重要：本文展示的生成式模型来自USC EE660的作业。该科程来自Stephen Lyle Tu。由于我跳过了一些ML的前置科程，一些ML的基础原理并没有特别扎实，并且我对ML的理论知识其实并不感兴趣。所以我这门课程的分数较低。但是Pro Stephen依旧在这门科程上付出了许多心血。教授了许多算法的理论基础。尽管理论是枯燥的，但这确实是理解算法特别重要的一环！我强烈推荐去上这门课。不要担心自己的GPA。想学什么就学什么。
需要注意的是本文展示的生成式模型是十分简单的，你甚至不用自己去实现这个模型，直接去使用对应的库就可以。使用开源库更加方便，此文指在展示生成式算法的一些细枝末节。并且简单的调用GPT也可以生成出这种代码。


# define the MLP denoiser
class MLPDenoiser(nn.Module):
    def __init__(self, input_dim=2, hidden_dim=128):
        super().__init__()
        self.net = nn.Sequential(
            nn.Linear(input_dim + 1, hidden_dim),
            nn.ReLU(),
            nn.Linear(hidden_dim, hidden_dim),
            nn.ReLU(),
            nn.Linear(hidden_dim, hidden_dim),
            nn.ReLU(),
            nn.Linear(hidden_dim, input_dim)
        )
    
    def forward(self, x, t):
        t_embed = t.view(-1, 1)  # time step as an additional feature
        x_t = torch.cat([x, t_embed], dim=1)
        return self.net(x_t)

# DDPM parameters
T = 1000  # total time steps
beta = torch.linspace(0.0001, 0.02, T)
alpha = 1 - beta
alpha_bar = torch.cumprod(alpha, dim=0)

def q_sample(x0, t, noise):
    sqrt_alpha_bar = torch.sqrt(alpha_bar[t]).view(-1, 1)
    sqrt_one_minus_alpha_bar = torch.sqrt(1 - alpha_bar[t]).view(-1, 1)
    return sqrt_alpha_bar * x0 + sqrt_one_minus_alpha_bar * noise

# initialize the model, optimizer and loss function
batch_size = 128
dataset = TensorDataset(X_train)
dataloader = DataLoader(dataset, batch_size=batch_size, shuffle=True)

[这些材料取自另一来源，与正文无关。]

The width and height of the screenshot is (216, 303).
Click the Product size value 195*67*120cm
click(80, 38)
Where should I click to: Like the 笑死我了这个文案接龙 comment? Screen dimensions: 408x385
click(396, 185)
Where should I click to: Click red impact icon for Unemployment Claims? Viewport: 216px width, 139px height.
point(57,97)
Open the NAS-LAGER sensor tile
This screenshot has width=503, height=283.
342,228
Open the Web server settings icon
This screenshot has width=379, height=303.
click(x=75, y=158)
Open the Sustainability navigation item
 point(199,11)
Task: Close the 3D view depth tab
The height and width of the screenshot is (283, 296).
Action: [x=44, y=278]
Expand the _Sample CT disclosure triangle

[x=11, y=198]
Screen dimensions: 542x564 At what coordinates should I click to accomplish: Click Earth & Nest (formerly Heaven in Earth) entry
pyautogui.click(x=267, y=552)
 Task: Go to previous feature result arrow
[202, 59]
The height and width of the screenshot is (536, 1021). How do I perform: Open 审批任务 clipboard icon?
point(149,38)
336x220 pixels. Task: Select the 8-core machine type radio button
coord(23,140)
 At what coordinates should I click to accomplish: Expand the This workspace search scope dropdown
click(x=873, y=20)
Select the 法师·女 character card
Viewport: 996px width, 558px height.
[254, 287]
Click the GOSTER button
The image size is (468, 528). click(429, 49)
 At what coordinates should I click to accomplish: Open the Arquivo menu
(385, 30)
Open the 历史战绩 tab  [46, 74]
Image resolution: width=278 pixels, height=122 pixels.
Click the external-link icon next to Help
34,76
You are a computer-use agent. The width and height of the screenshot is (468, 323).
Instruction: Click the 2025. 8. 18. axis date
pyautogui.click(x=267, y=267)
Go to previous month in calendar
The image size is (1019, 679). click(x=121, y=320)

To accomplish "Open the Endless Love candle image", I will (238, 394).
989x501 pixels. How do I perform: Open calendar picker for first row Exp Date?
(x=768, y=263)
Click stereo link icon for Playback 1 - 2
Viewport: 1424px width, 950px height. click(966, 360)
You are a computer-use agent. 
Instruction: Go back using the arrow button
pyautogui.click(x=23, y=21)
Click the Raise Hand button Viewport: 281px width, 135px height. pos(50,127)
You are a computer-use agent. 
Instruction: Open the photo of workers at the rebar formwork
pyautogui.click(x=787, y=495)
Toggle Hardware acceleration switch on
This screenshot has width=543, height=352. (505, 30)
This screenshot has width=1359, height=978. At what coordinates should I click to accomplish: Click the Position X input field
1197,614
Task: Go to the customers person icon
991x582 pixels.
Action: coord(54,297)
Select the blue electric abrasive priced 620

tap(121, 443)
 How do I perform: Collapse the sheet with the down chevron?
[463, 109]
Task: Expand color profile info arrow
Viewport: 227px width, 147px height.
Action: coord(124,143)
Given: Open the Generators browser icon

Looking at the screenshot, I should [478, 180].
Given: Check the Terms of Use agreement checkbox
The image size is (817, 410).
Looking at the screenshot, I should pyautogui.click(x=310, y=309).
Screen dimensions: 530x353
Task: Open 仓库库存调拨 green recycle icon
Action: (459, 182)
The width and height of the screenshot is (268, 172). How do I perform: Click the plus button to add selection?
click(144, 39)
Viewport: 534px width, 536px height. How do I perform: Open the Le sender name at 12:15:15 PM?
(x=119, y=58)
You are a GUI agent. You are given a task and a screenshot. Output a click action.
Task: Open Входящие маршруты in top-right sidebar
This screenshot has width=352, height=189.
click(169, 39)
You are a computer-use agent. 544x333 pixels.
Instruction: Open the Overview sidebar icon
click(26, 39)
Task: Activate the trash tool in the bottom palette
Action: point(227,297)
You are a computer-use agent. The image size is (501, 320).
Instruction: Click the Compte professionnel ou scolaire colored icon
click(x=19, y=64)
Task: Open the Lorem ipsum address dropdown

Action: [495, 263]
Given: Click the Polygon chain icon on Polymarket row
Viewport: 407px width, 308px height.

device = torch.device("cuda" if torch.cuda.is_available() else "cpu")
model = MLPDenoiser().to(device)
optimizer = optim.Adam(model.parameters(), lr=1e-3)
loss_fn = nn.MSELoss()

# train the model
num_epochs = 5000
for epoch in range(num_epochs):
    for x0_batch, in dataloader:
        x0_batch = x0_batch.to(device)
        t = torch.randint(0, T, (x0_batch.size(0),), device=device)
        noise = torch.randn_like(x0_batch)
        x_t = q_sample(x0_batch, t, noise)
        
        noise_pred = model(x_t, t.float())
        loss = loss_fn(noise_pred, noise)
        
        optimizer.zero_grad()
        loss.backward()
        optimizer.step()
    
    if (epoch + 1) % 20 == 0:
        print(f"Epoch {epoch + 1}/{num_epochs}, Loss: {loss.item():.4f}")

# generate new data
def p_sample(x, t):
    with torch.no_grad():
        t = t.long()  # convert to integer
        noise_pred = model(x, t.float())  # predict the noise

        # calculate the coefficients
        coef1 = (1 / torch.sqrt(alpha[t])).view(-1, 1).expand(-1, x.shape[1])
        coef2 = ((1 - alpha[t]) / torch.sqrt(1 - alpha_bar[t])).view(-1, 1).expand(-1, x.shape[1])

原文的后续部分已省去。